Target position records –
----------
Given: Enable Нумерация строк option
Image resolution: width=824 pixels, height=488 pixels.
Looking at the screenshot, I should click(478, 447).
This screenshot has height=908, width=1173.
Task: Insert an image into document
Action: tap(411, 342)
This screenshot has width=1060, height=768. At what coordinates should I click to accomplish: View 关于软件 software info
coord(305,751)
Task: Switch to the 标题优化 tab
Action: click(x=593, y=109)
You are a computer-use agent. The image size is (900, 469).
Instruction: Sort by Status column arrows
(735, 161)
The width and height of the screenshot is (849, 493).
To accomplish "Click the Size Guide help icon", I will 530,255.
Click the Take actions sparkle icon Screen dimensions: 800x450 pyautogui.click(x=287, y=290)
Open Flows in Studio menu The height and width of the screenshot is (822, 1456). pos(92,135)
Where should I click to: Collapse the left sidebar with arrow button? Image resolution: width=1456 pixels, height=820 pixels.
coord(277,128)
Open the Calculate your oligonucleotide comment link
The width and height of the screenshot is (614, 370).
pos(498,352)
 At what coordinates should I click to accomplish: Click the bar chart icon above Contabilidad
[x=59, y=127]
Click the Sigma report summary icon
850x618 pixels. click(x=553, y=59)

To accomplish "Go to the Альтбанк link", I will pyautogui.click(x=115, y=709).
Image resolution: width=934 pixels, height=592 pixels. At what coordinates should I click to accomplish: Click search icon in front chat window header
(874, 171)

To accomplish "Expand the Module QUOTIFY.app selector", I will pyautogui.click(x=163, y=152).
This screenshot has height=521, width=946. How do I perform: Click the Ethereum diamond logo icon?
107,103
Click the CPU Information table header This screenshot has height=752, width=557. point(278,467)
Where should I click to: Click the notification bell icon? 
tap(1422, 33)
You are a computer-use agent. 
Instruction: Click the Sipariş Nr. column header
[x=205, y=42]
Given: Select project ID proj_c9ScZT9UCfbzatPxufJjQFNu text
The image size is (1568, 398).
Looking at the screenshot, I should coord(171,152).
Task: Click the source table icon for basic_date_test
----------
Requirements – Rewrite the material between the lines holding "Image resolution: width=934" and "Click the CPU", inclusive, as a two-column CSV headed instruction and location. Put each instruction and its answer in separate quoted fields on one row, with line breaks turned into spaces.

Written solution –
instruction,location
"Image resolution: width=934 pixels, height=592 pixels. At what coordinates should I click to accomplish: Click search icon in front chat window header","(874, 171)"
"To accomplish ""Expand the Module QUOTIFY.app selector"",","I will pyautogui.click(x=163, y=152)."
"This screenshot has height=521, width=946. How do I perform: Click the Ethereum diamond logo icon?","107,103"
"Click the CPU Information table header This screenshot has height=752, width=557.","point(278,467)"